In direct answer to your question, I never felt like I had to “deal with” performing gay in the house. My sexuality only became salient to me when I saw some of the viewer feedback.

AJ: How does your Big Brother experience fit into your scholarly research agenda?

RF: I study how gay men perform their identities in various contexts, so I was shocked that many people thought that my participation in Big Brother somehow challenged my scholarly ethos. If anything, my experiences on the show are an extension of my scholarly agenda, and provided me with an endless supply of communication research data. Most of my work is autoethnographic, meaning I connect personal knowledge to broader cultural phenomena. I am already in the midst of writing scholarly considerations of my in situ performance of identity on the set of Big Brother.
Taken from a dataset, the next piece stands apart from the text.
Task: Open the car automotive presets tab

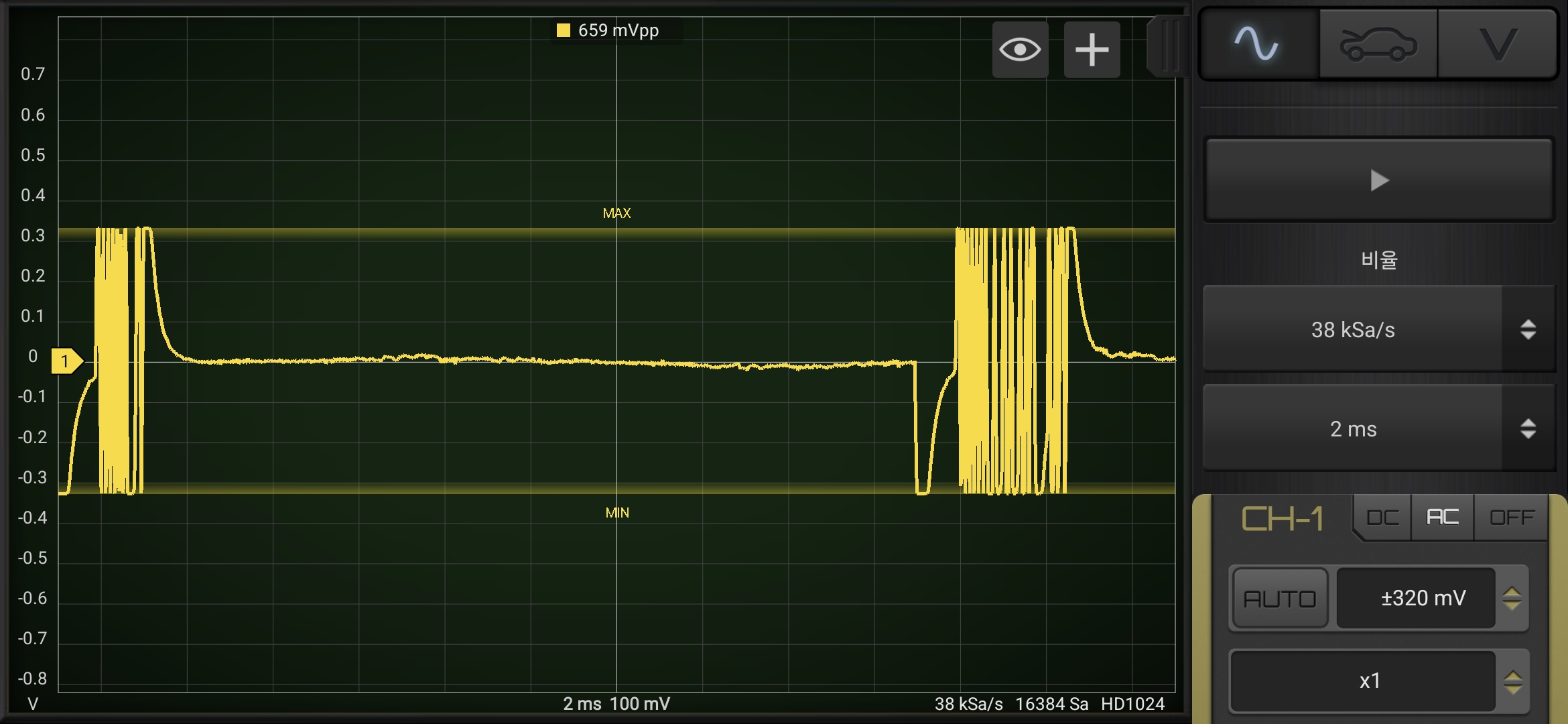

My involvement has also connected me to a ton of reality show participants who I plan to interview in future qualitative projects about reality TV.

Image Credits:
1. Cast Photo for Big Brother 12: Big Brother CBS Official Website
2. Survivor Sucks logo
3. Joker’s Update logo
4. Ivette and Beau: Odd and Stupid (BB Fan site)
5. Dustin and Joe: Advocate.com
6. Josh and Neil: Out in Hollywood blog
7. Ragan and Annie: Towleroad

Please feel free to comment.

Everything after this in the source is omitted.